- What you need to do: Show each line of the data below that has the string "link" in it.

- Task inputs:
════════════════════

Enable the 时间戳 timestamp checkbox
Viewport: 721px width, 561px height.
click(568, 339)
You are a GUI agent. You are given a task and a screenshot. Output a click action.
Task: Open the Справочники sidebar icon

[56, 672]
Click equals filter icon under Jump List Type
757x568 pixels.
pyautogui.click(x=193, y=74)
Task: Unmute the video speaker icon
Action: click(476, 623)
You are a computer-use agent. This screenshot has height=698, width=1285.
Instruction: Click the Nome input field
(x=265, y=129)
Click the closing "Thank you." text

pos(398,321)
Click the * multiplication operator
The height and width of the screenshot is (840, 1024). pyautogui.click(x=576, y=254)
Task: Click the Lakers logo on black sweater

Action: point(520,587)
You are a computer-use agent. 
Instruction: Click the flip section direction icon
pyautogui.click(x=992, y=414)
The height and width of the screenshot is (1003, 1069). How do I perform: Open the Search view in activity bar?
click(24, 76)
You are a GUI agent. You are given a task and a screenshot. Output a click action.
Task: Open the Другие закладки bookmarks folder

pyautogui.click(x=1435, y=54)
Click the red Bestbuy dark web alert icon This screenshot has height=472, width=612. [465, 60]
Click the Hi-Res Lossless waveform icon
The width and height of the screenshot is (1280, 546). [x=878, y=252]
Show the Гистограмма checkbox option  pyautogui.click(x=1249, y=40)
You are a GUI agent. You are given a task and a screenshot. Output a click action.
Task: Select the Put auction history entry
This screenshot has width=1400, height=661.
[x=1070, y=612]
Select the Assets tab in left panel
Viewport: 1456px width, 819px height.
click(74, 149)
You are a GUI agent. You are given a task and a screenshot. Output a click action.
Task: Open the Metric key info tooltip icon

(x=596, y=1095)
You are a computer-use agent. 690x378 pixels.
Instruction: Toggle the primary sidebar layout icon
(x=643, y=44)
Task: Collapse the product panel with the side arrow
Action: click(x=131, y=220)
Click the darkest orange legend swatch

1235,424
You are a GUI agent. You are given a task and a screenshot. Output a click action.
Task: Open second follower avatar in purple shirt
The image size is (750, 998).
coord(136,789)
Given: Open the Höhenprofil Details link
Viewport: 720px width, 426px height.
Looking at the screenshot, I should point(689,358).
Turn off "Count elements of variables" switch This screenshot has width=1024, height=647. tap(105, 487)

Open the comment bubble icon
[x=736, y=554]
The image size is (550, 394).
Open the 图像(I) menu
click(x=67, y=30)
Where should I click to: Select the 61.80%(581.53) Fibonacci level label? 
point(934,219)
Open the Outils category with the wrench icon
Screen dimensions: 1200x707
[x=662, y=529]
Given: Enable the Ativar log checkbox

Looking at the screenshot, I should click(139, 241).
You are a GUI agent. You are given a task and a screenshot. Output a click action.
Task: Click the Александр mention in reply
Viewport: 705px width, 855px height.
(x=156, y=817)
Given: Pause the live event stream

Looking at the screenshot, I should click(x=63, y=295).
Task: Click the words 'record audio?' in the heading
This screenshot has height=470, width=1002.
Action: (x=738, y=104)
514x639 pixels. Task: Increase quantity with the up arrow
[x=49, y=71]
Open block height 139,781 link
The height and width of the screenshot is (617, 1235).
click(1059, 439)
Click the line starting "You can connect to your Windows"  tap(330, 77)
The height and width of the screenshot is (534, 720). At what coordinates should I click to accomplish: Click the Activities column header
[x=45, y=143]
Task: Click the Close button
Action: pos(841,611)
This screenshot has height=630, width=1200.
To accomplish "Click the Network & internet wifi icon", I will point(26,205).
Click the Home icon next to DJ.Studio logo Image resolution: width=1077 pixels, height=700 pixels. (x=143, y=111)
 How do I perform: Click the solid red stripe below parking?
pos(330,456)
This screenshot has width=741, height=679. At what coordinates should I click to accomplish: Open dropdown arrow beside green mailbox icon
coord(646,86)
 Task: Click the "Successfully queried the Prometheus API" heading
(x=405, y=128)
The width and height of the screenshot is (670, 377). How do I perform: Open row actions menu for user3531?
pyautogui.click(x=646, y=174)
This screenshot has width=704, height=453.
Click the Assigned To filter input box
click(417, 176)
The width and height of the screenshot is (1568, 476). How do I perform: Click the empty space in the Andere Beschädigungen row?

════════════════════

- Output for this exercise:
Given: Open the Höhenprofil Details link
Open block height 139,781 link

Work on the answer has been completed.